Na starcie WIG20 zyskał 1 proc. Był to efekt środowych decyzji Rezerwy Federalnej. Ta mimo, że zdecydowała się ograniczyć program QE3 z 85 do 75 mld dolarów miesięcznie, podkreśliła że ma to związek z widocznym ożywieniem w gospodarce. Jakby tego było mało, FED zapowiedział utrzymanie niskich stóp procentowych na dłuższy okres. Wiele wskazywało na to, że inwestorzy w Warszawie pójdą za ciosem tym bardziej, że na zielono świeciły się również indeksy na innych europejskich rynkach. Im jednak dłużej trwała sesja tym sytuacja na warszawskim parkiecie robiła się coraz bardziej nerwowa. Zamiast wzrostów inwestorom w oczy zajrzało widmo kolejnej przeceny. Jeszcze przed godziną 14 WIG20 znalazł się po raz pierwszy pod kreską. Gwoździem do trumny okazały się słabsze dane z amerykańskiego rynku pracy oraz spadkowy początek sesji na Wall Street. Dla inwestorów w Warszawie były to wystarczające argumenty by zacząć sprzedawać akcje. W pewnym momencie indeks największych spółek tracił nawet ponad 1 proc. Końcówka notowań okazała się nieco lepsza. WIG20 stracił 0,83 proc. Przecena dotknęła również średnie spółki. mWIG40 stracił 0,5 proc. Symboliczny spadek zaliczył także sWIG80. Obroty na całym rynku nieznacznie przekroczyły 800 mln zł.

Najmocniejszy spadek spośród największych spółek zaliczył  Bank Handlowy. Jego akcje zostały przecenione o 2,8 proc.

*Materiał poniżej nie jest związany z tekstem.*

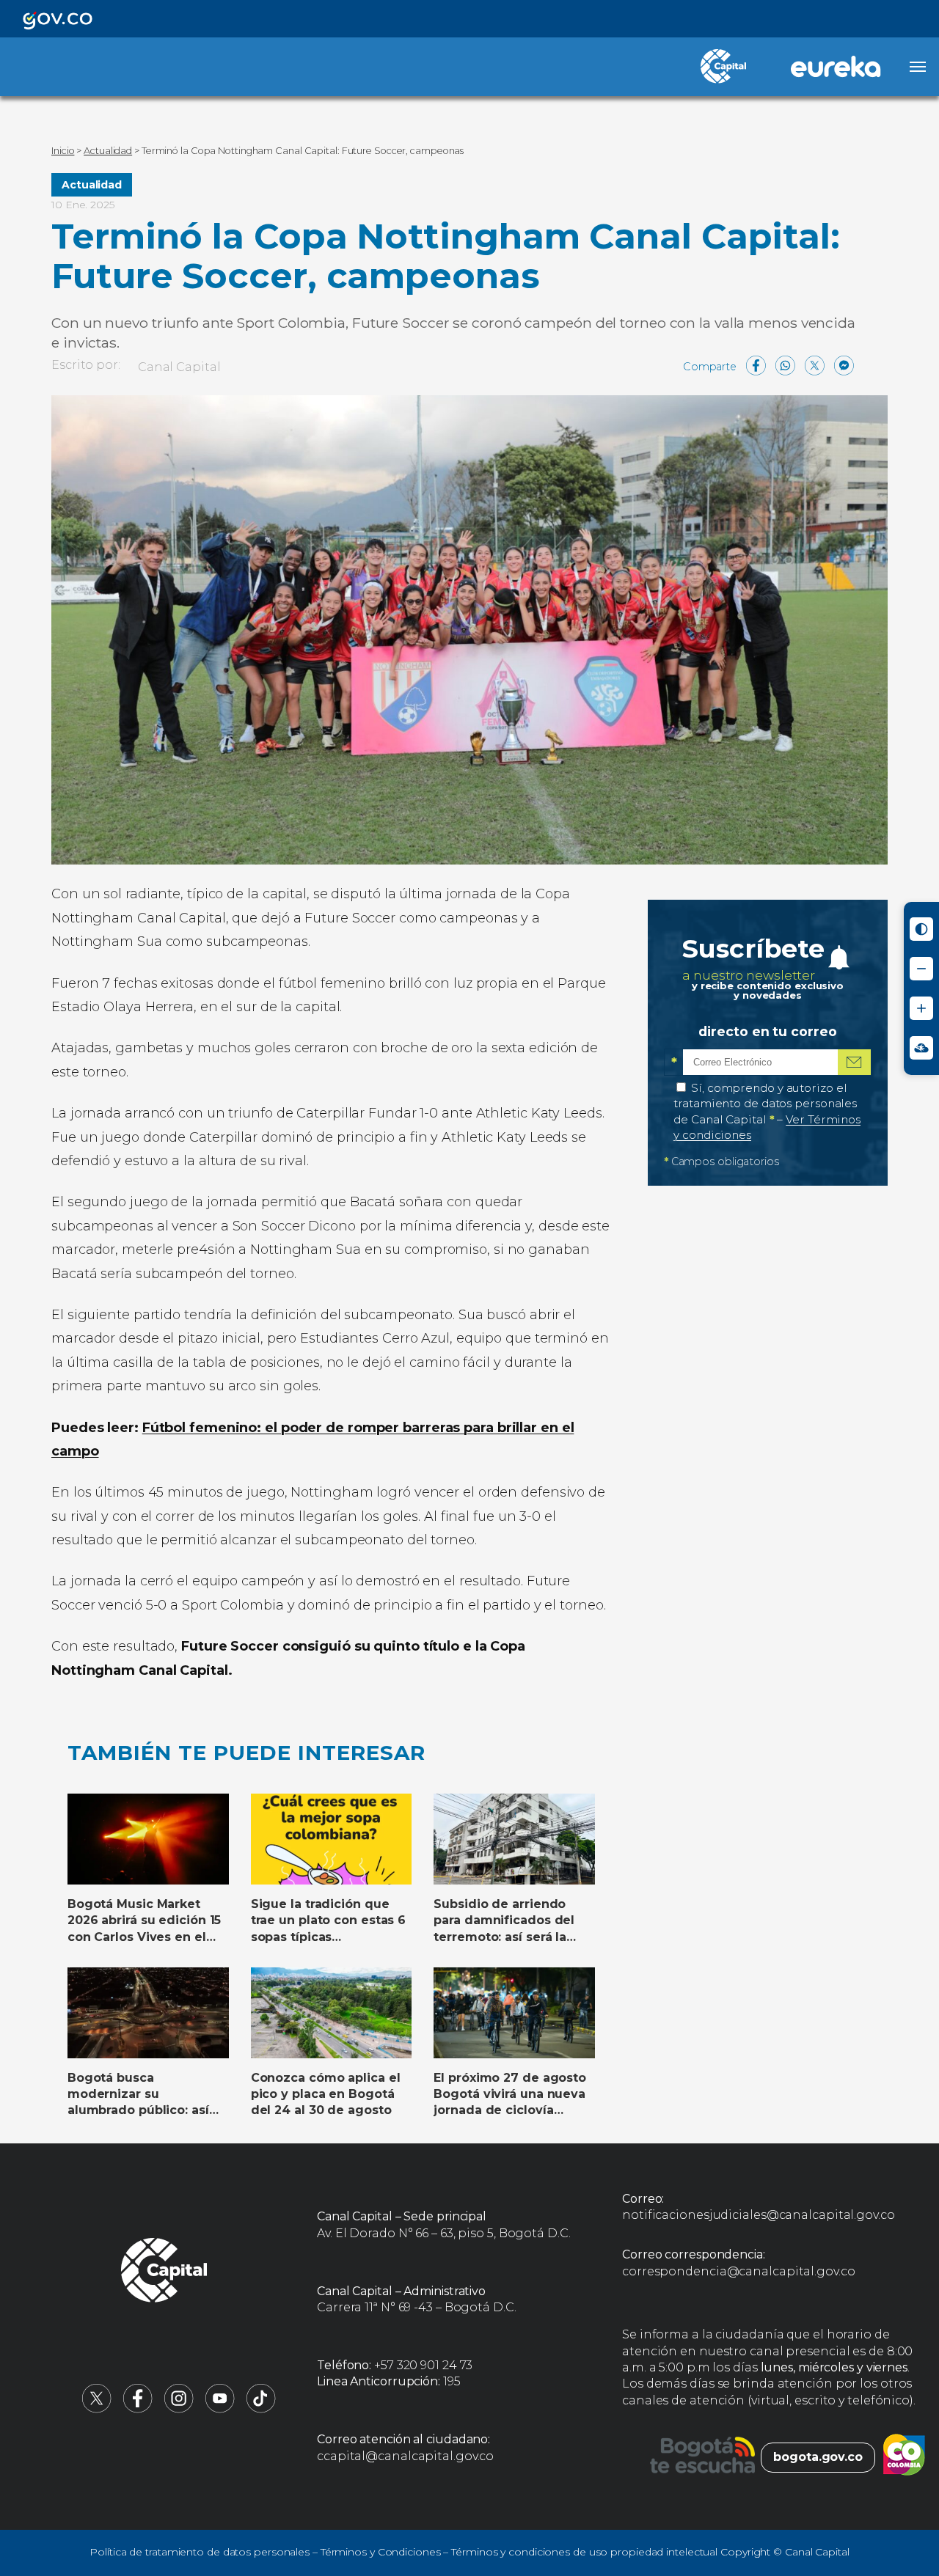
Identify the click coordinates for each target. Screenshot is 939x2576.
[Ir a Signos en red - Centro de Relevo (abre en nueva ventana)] (921, 1048)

Powodów do optymizmu nie mieli również udziałowcy JSW, której walory straciły 2,7 proc. Liderem wzrostów okazała się Telekomunikacja Polska, która dała zarobić 0,9 proc.

Pogorszenie nastrojów w Warszawie sprawiło, że nasza giełda była jedną z najsłabszych w całej Europie. Gorszy wynik zanotował jedynie rynek turecki. Tamtejszy indeks 100 największych firm spadł o 3,2 proc. Marne to jednak pocieszenie, jeśli weźmiemy pod uwagę, że większość głównych europejskich parkietów kończyła dzień ponad 1 proc. nad kreską.

Czy koniec tygodnia okaże się łaskawszy dla inwestorów? Zdecydować mogą o tym dane o PKB w Stanach Zjednoczonych.